Save large datasets (on unstructured grid) in PVD (.VTU) format

PasCo31 · May 11, 2019, 12:54pm

Hi everyone,

I’m using pvbatch to post-process DNS data and although calculations scripted in Python are quite fast, saving the data requires a prohibitively large amount of time.
Here is the function used to save the data:
SaveData(’/path/file.pvd’, proxy=activeSource )
It’s also taking a long time to save them when launching pvbatch in parallel.

Is there a more time-efficient way to save such large datasets?

Thanks in advance for your help.

Best,
-Pascal

berkgeveci · May 14, 2019, 3:30pm

Can you elaborate on your workflow?
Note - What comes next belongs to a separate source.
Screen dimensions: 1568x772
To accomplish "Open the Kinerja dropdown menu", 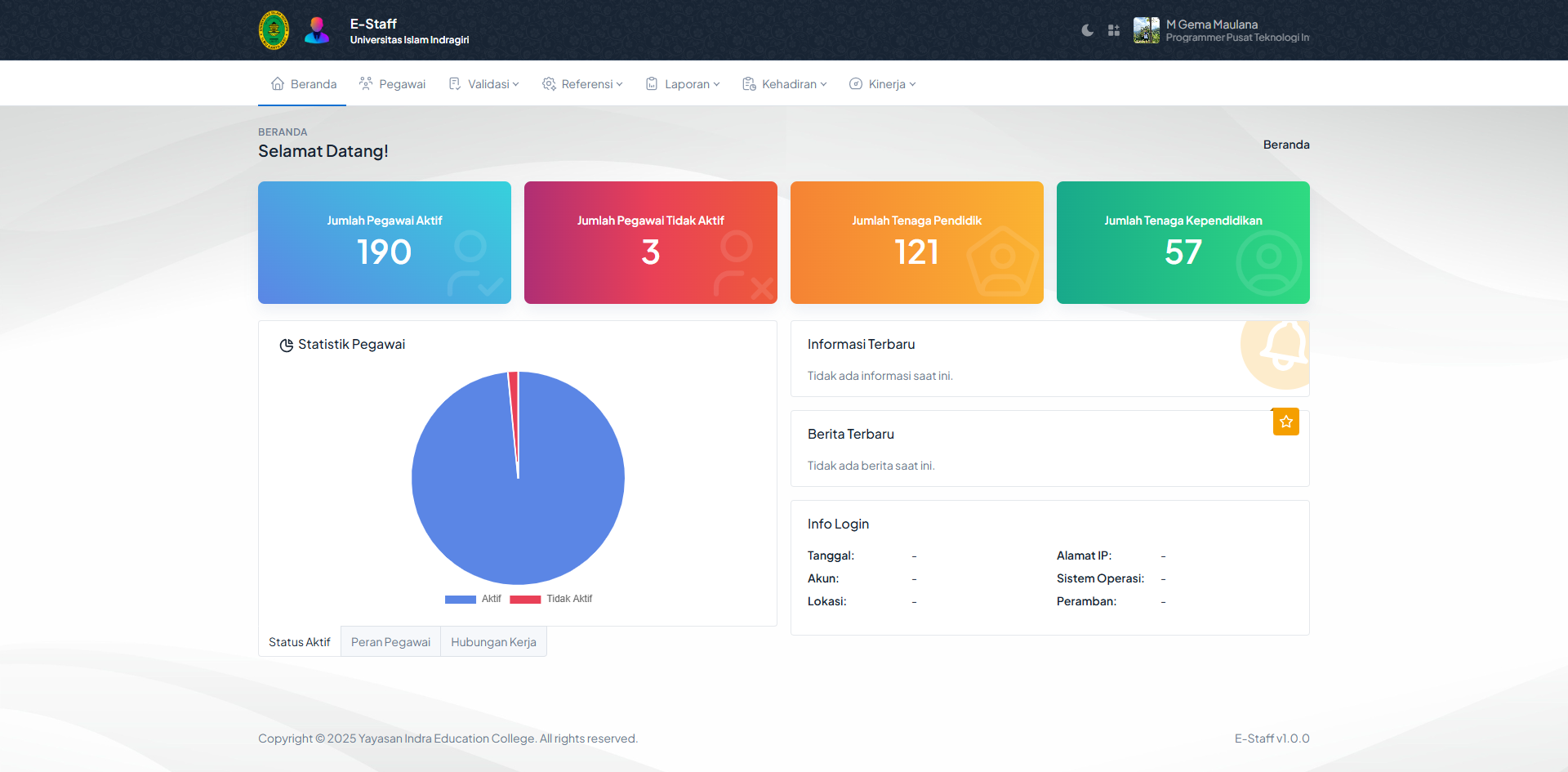I will tap(882, 84).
Are you loading simulation output, filtering it and then writing out filtered data?

PasCo31 · May 14, 2019, 5:47pm

Here’s the workflow (steps with * are optional):

Data loading from NEK5000
Calculation of various quantities (on unstructured grid with around 50e6 points and circa 400 time instances)
-* Gaussian filtering
Temporal statistics
-* Slicing
Saving data (on unstructured grid, structured grid or slice) --> sticking point = very high amount of time (days)
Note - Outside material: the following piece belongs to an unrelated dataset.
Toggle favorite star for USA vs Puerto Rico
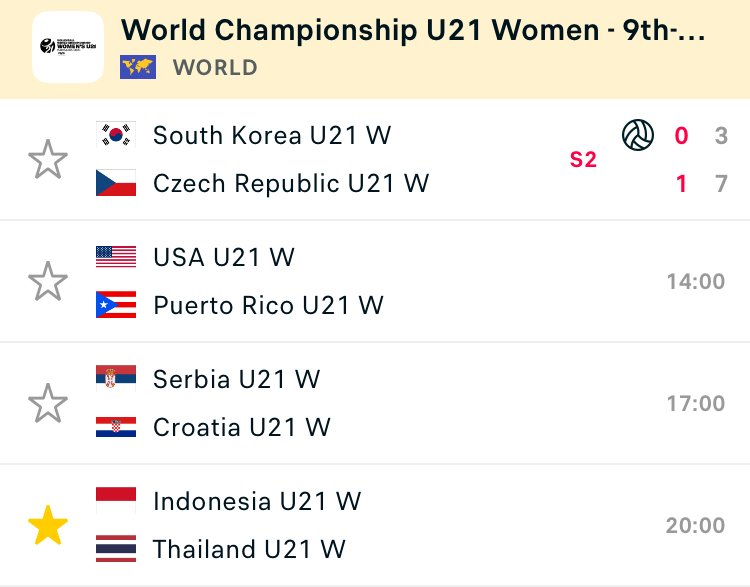 pyautogui.click(x=48, y=281)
I also noticed that the reader for NEK5000 fields isn’t stable. It seems that sometimes (for several time instants) the indexing of the points isn’t done correctly (see attached figure).

Many thanks.

Best,
-Pascal

berkgeveci · May 16, 2019, 4:51pm

For sanity check, can you try the legacy VTK format and the Exodus format for your unstructured grid use case? I’d like to know how they perform.

PasCo31 · May 20, 2019, 12:12pm

Using legacy VTK and Exodus formats does not speed the process up.
Furthermore, when I apply the temporal statistics filter to the unfiltered DNS fields, I obtain an averaged field with misplaced points like the ones in the figure previously sent.

Attached you will find two examples of Python scripts used to run the post-processing steps with pvbatch on our cluster.
macroPostProcDNSF_5000_2_tot.py (19.6 KB)
macroPostProcDNSMeanHighRes2.py (9.7 KB)

Many thanks.

juanecopro · October 23, 2019, 4:43pm

Hi Pascal,
I have a quick comment. I believe the Nek5000 reader for Paraview depends on the VisIt reader. I know that in VisIt the element numbering can be messed up because it bases the mesh on the first file in your batch, i.e. if you have binary files fld0.f%05d, the reader takes the mesh from file fld0.f00001. If you obtained the files from different runs, the meshes might be inconsistent. At least this is an issue I’ve ran into quite a few times, specially when I create new files from a post-processing step, for example, when computing vorticity from dumped velocity data. In that case it is useful to dump out grid data (ifxyo = .true. in Nek5000) for at least the first file of the sequence. Just keep this in mind.

Juan Diego